BEGIN Text excerpt

The GAA has reiterated its commitment to following Nphet (National Public Health Emergency Team) guidelines. This was in response to calls for the association's activities to be suspended in the current coronavirus hot-spot counties of Kildare, Laois and Offaly.
Separately on RTÉ’s GAA podcast this week, UCC professor Gerry Killeen rated as “zero” the chances of the GAA inter-county championship taking place safely later this year, as scheduled.
Commenting, Feargal McGill, Croke Park’s director of games administration who sits on both the GAA’s Covid Advisory Group and the Government’s Return to Sport Expert Group, said that they would be guided by the relevant authorities.
Nphet is meeting on Friday afternoon to consider the surge in positive cases in the three above counties, which has been responsible for nearly half of the national total in the last two weeks.
From day one, we've always said that we'd be guided by Nphet and that hasn't changed
“The position for us is that we’re not public health experts,” said McGill, “and we’ll be guided by those who are. If the authorities turn around and tell us that they have concerns about Gaelic games as a vehicle for transmission of the virus and that we have been doing something to facilitate that, we’ll react.
“For the moment we proceed as normal. If the three counties in question at the moment are to lock down, well then that will be the end of GAA activity there and we’ll deal with that but until that point in time, we’re not intervening.
“From day one, we’ve always said that we’d be guided by Nphet and that hasn’t changed. Someone has to make decisions in the public health context and it can’t be us.”
He said that the GAA wasn’t unduly concerned about the possibility that the authorities could reverse association policy by regarding opposing players as ‘close contacts’ for the purposes of transmission.
“If that’s what they decide, that’s what they decide. At the end of the day, we’re all about recreational pursuits and while we take seriously the organisation of the games, we clearly understand there are bigger issues at stake.”
Earlier on Friday, there were different viewpoints advanced from Government by three Fianna Fáil TDs as well as one independent.
Speaking on local radio, Midlands 103, Minister of State for Finance and Laois TD Seán Fleming said: “There are dozens of matches planned in every county involving hundreds of players this weekend and there are some outbreaks in those areas,” he said.

END Text excerpt
BEGIN Recorded information

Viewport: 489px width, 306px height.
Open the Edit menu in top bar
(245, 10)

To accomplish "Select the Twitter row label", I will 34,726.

END Recorded information

_Exercises_.
a) Transcribe the stretch of the GAA article from "He said that" through "as one independent.".
b) Using the GAA article, decide whether each statement agrees with it, answering yes or no and quoting the deciding words:
(i) Nphet was due to meet on Friday afternoon.
(ii) Gerry Killeen rated the chances of the inter-county championship taking place safely as high.
(iii) McGill said the GAA was intervening in the three counties in question.
c) Answer these questions from the GAA article:
(i) Which counties are named as the current coronavirus hot spots?
(ii) On which local radio station did Seán Fleming speak?
(iii) Where is Gerry Killeen a professor?

_Results in order_.
a)
He said that the GAA wasn’t unduly concerned about the possibility that the authorities could reverse association policy by regarding opposing players as ‘close contacts’ for the purposes of transmission.
“If that’s what they decide, that’s what they decide. At the end of the day, we’re all about recreational pursuits and while we take seriously the organisation of the games, we clearly understand there are bigger issues at stake.”
Earlier on Friday, there were different viewpoints advanced from Government by three Fianna Fáil TDs as well as one independent.

b)
(i) Yes: "Nphet is meeting on Friday afternoon"
(ii) No: "rated as “zero” the chances of the GAA inter-county championship taking place safely later this year"
(iii) No: "until that point in time, we’re not intervening"

c)
(i) Kildare, Laois and Offaly
(ii) Midlands 103
(iii) UCC